Add XML::Node.normalized_text #4020

Rinkana · 2017-02-11T18:16:12Z

XML::Node has three text functions that all return the same thing: #content, #text, #inner_text.
However they all return the current node's text including the text from its children.

This function only returns the text that the current node has

Example:

node = XML.parse("<foo>foo<bar>bar</bar></foo>")

node.children.first.content # => foobar
node.children.first.normalized_text # => foo

straight-shoota · 2017-02-15T20:48:53Z

Why would you call this normalized? That's definitely not self-explanatory. In the context of XML nodes, normalization usually refers to merging adjacent text nodes in a tree and removing empty ones.

Besides naming, I am not sure why this would be necessary, anyway. No XML parser API I could think of provides such a method. What's your use case? I can't think of a common application where you would need only text content from direct descendants. Seems to me like this would probably mean a flawed XML schema... When it's needed, you can just easily write children.select(&.text?).join("", &.to_s) directly in your code and don't need a general library method for that.

Rinkana · 2017-02-15T21:08:06Z

@straight-shoota:
We where talking about it on IRC and the name popped up.

Also it is not true that no XML parser does this. The ruby XML parser does this by default for the .text method on a node. That's how i came across it, i was migrating Ruby code to Crystal and stumbled upon this difference in results.

asterite · 2017-02-15T21:20:36Z

@Rinkana What's this Ruby library that has this normalized_text method?

asterite · 2017-02-15T21:22:31Z

By the way:

$ irb
irb(main):001:0> require "nokogiri"
=> true
irb(main):002:0> Nokogiri::XML.parse("<foo>text<bar>another</bar></foo>")
=> #<Nokogiri::XML::Document:0x3ffed2826b60 name="document" children=[#<Nokogiri::XML::Element:0x3ffed28267a0 name="foo" children=[#<Nokogiri::XML::Text:0x3ffed28265c0 "text">, #<Nokogiri::XML::Element:0x3ffed28264d0 name="bar" children=[#<Nokogiri::XML::Text:0x3ffed28262f0 "another">]>]>]>
irb(main):003:0> xml = _
=> #<Nokogiri::XML::Document:0x3ffed2826b60 name="document" children=[#<Nokogiri::XML::Element:0x3ffed28267a0 name="foo" children=[#<Nokogiri::XML::Text:0x3ffed28265c0 "text">, #<Nokogiri::XML::Element:0x3ffed28264d0 name="bar" children=[#<Nokogiri::XML::Text:0x3ffed28262f0 "another">]>]>]>
irb(main):004:0> xml.text
=> "textanother"
irb(main):005:0> xml.normalized_text
NoMethodError: undefined method `normalized_text' for #<Nokogiri::XML::Document:0x007ffda504d6c0>

I also checked Nokogiri's source code, the content method (and also text, which is an alias) invoked xmlNodeGetContent, just like we do.

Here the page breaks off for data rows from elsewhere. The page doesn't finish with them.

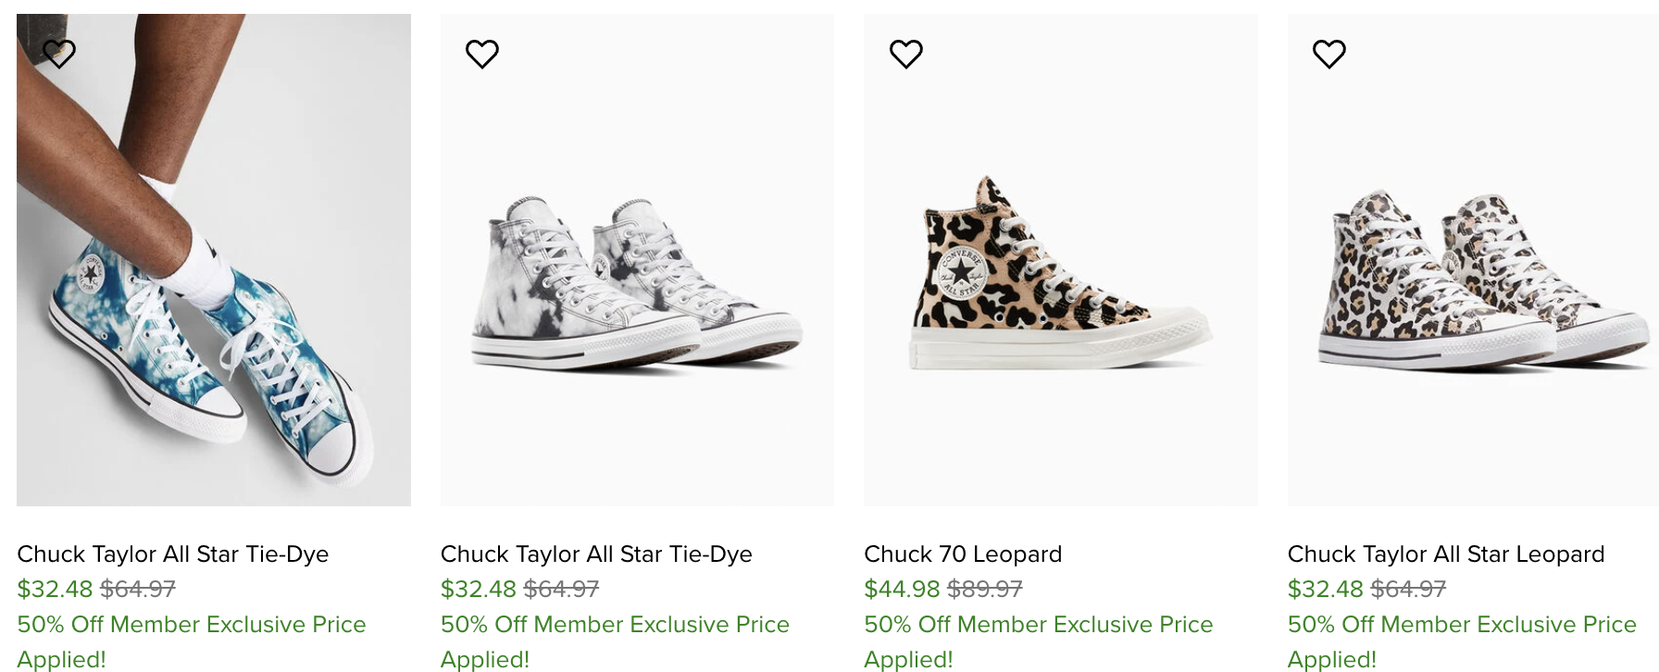The width and height of the screenshot is (1659, 672).
Task: Click member offer text under All Star Leopard
Action: tap(1461, 625)
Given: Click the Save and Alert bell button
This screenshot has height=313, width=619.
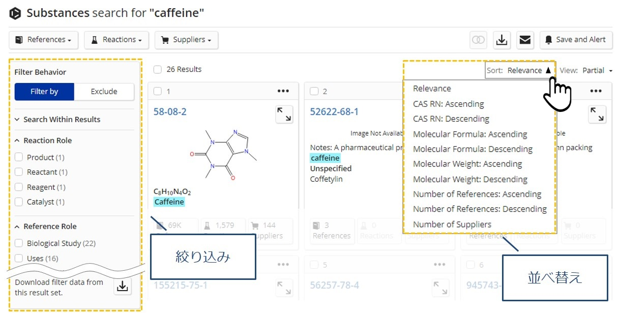Looking at the screenshot, I should 576,40.
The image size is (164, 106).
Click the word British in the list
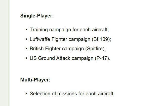click(x=37, y=49)
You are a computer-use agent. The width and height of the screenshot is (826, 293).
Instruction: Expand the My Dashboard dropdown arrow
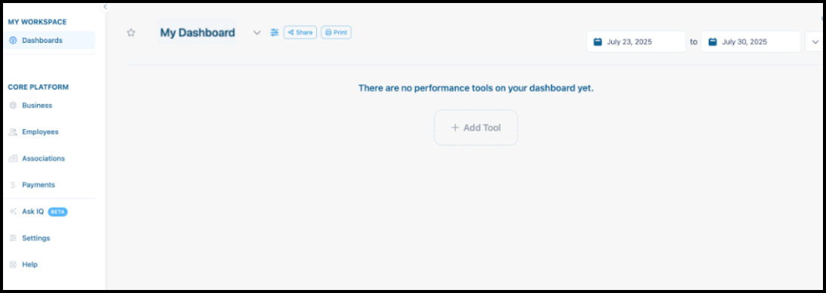[257, 32]
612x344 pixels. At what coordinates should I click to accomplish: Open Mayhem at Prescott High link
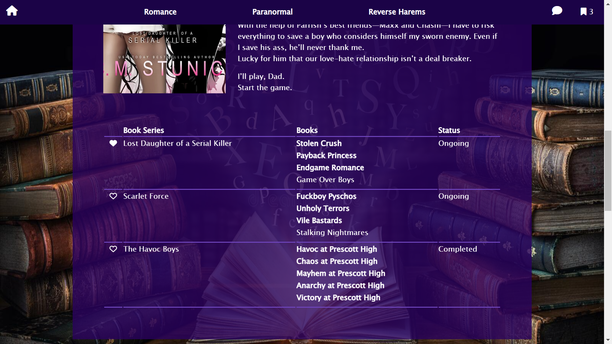(x=340, y=273)
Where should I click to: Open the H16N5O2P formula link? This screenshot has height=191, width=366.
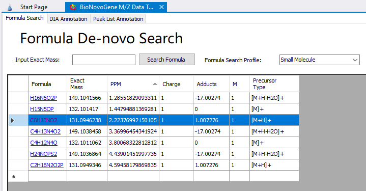[x=43, y=98]
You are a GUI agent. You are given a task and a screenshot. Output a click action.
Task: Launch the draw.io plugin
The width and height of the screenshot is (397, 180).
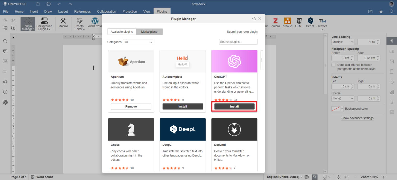(x=287, y=23)
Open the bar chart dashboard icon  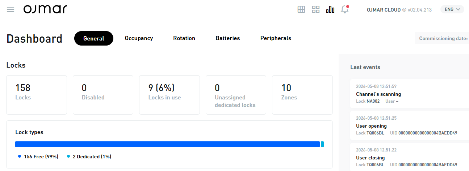coord(330,10)
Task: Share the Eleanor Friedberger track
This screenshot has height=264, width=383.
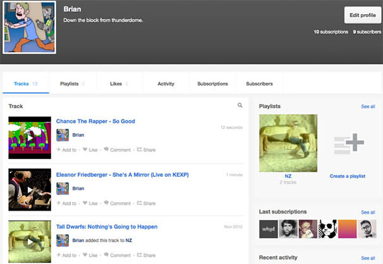Action: coord(146,203)
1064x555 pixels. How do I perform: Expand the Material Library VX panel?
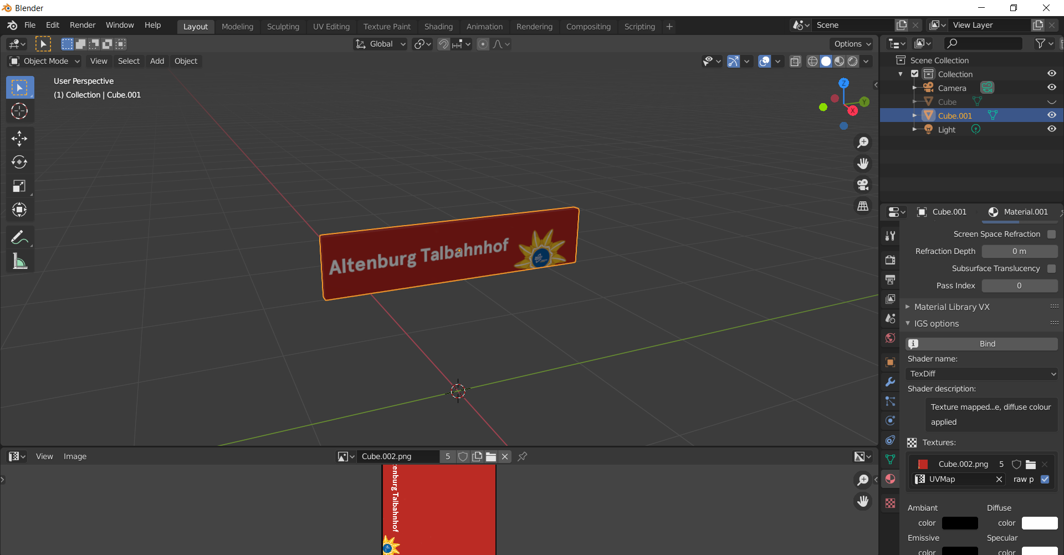pos(952,307)
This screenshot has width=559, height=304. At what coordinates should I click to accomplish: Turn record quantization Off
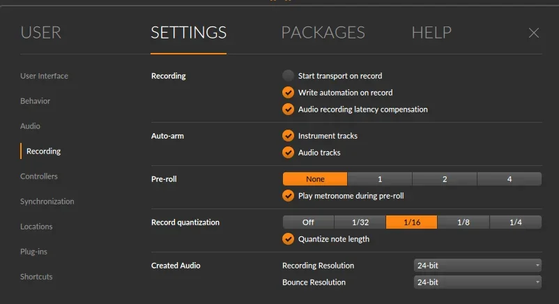(308, 222)
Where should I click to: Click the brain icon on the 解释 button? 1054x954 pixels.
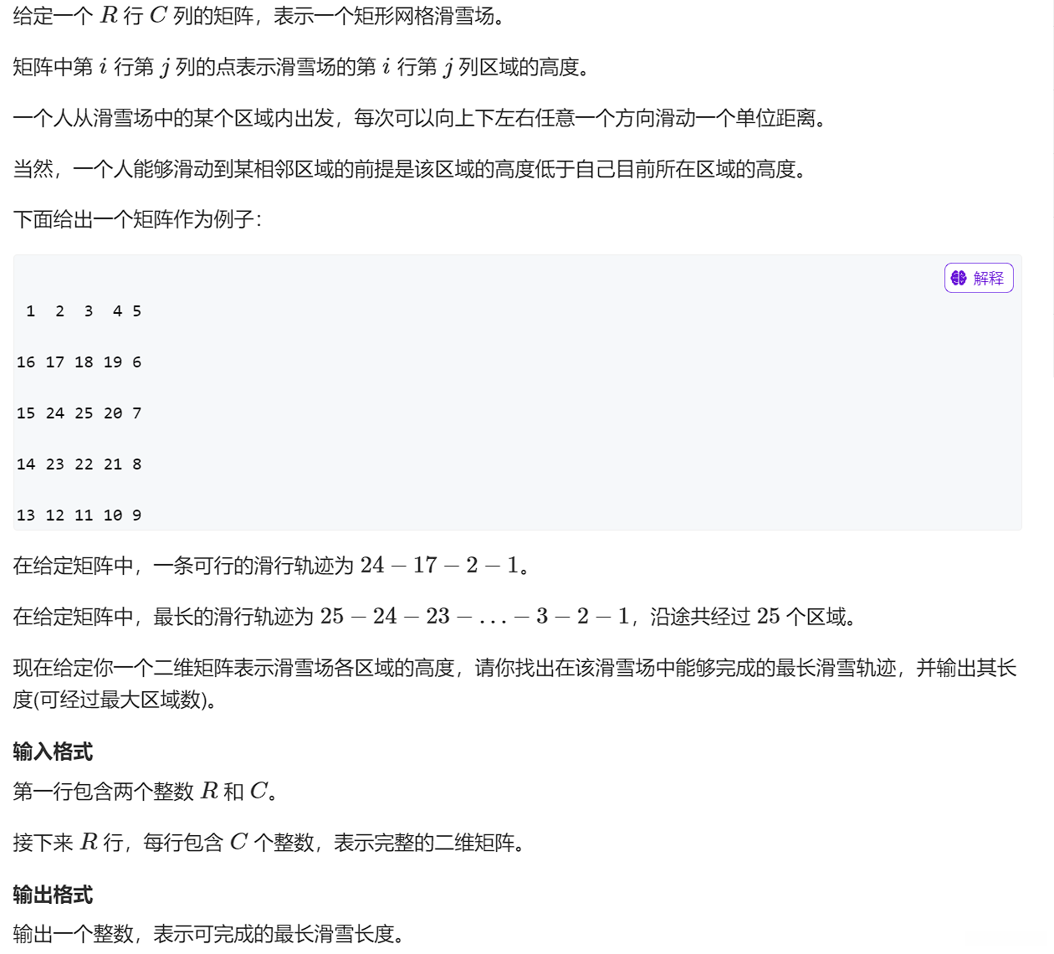(959, 278)
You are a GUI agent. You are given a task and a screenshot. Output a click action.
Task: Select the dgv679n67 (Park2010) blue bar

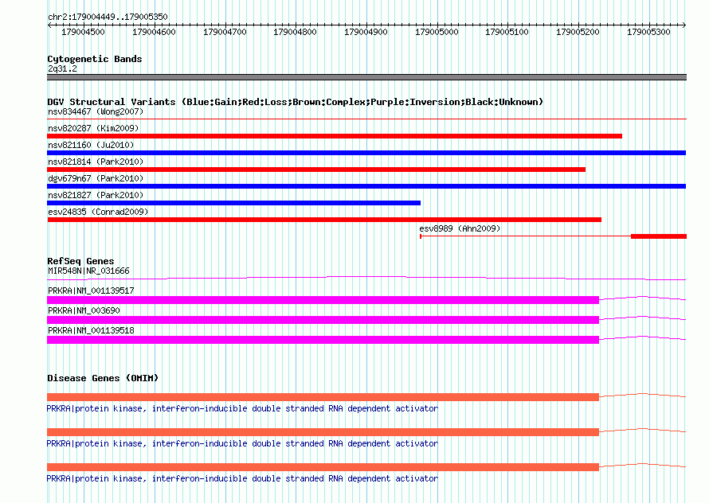(x=366, y=186)

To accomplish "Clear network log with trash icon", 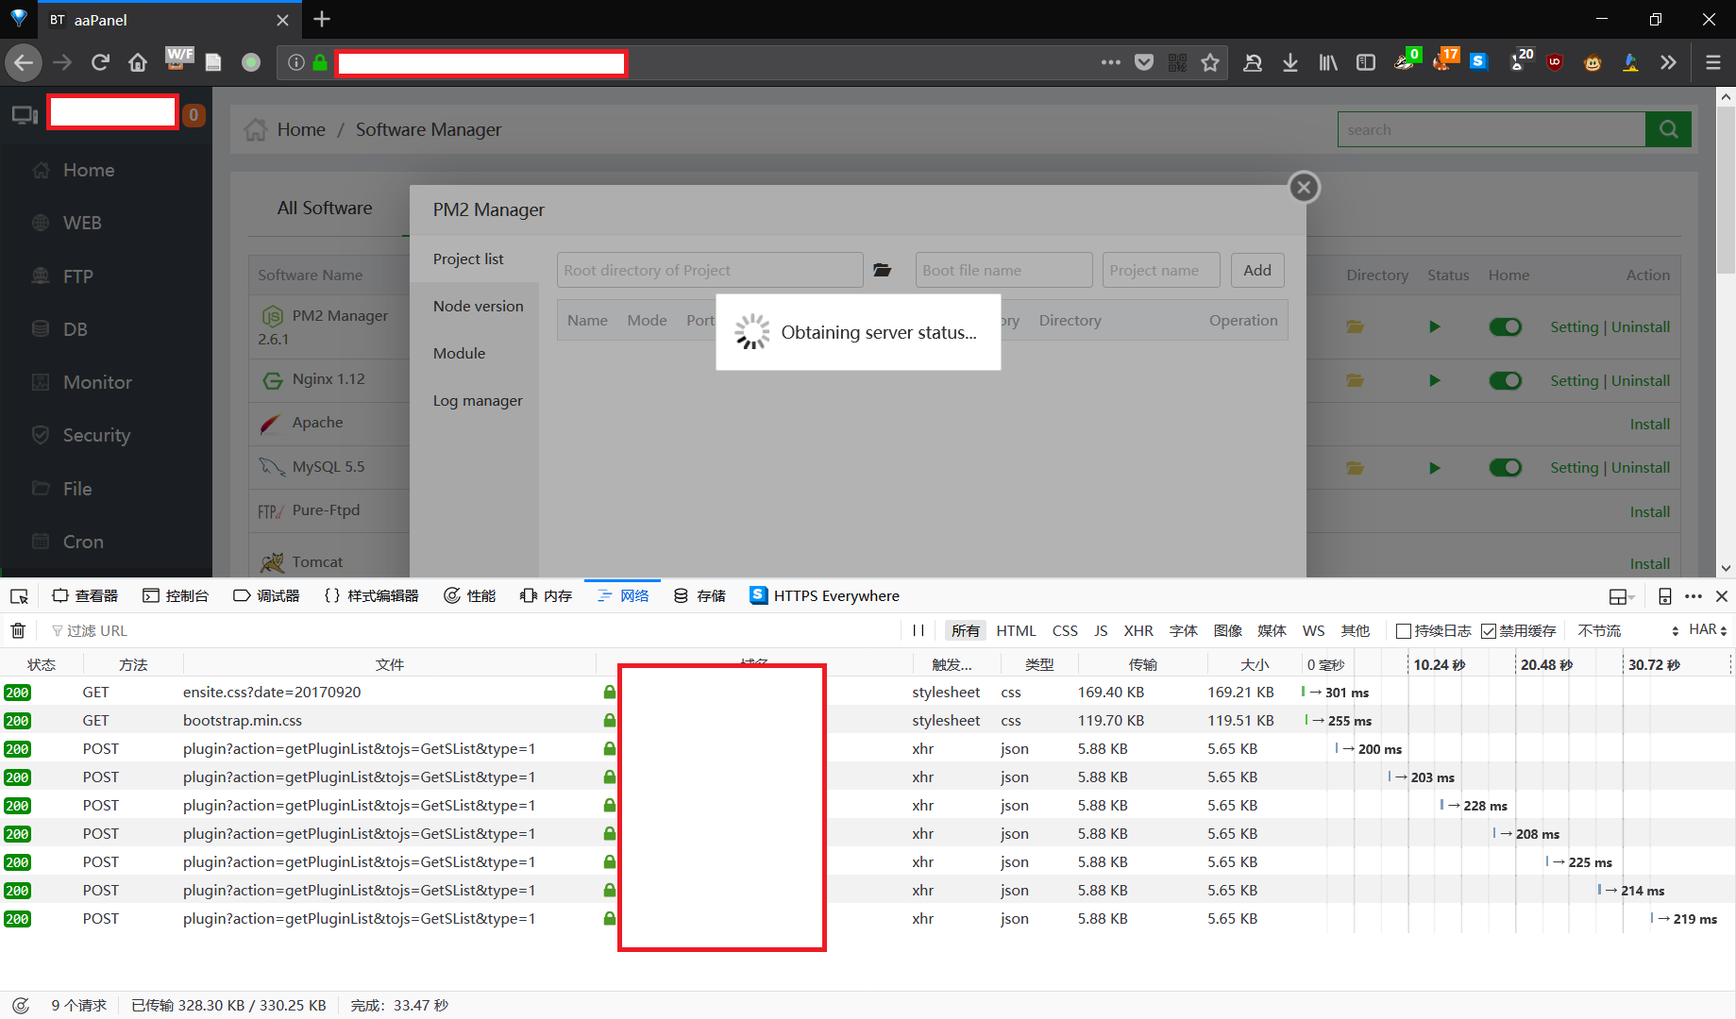I will (18, 630).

straight-shoota · 2017-02-15T21:24:03Z

@Rinkana Do you mean Nokogiri::XML::Node#content? That's based on xmlNodeGetContent from libxml2 and returns text content from the entire sub-tree. XML::Node#content in crystal does exactly the same.

Rinkana · 2017-02-15T21:43:55Z

@asterite i've checked. Its REXML that does this:

require "rexml/document"
include REXML

string = <<EOF
  <foo>text<bar>another</bar></foo>
EOF

doc = Document.new string
REXML::XPath.first(doc, "/foo").text # text

straight-shoota · 2017-02-15T21:58:43Z

According to the REXML API REXML::Element#text returns the text content of only the first child element. For whatever reason you would need that... 🤔
So this only returns foo:

REXML::Document.new('<foo>foo<bar>bar</bar>baz</foo>').root.text

That's something different than what you are proposing with normalize_text, which would return foobaz. And I still don't see, why a general purpose XML parser should provide such a method.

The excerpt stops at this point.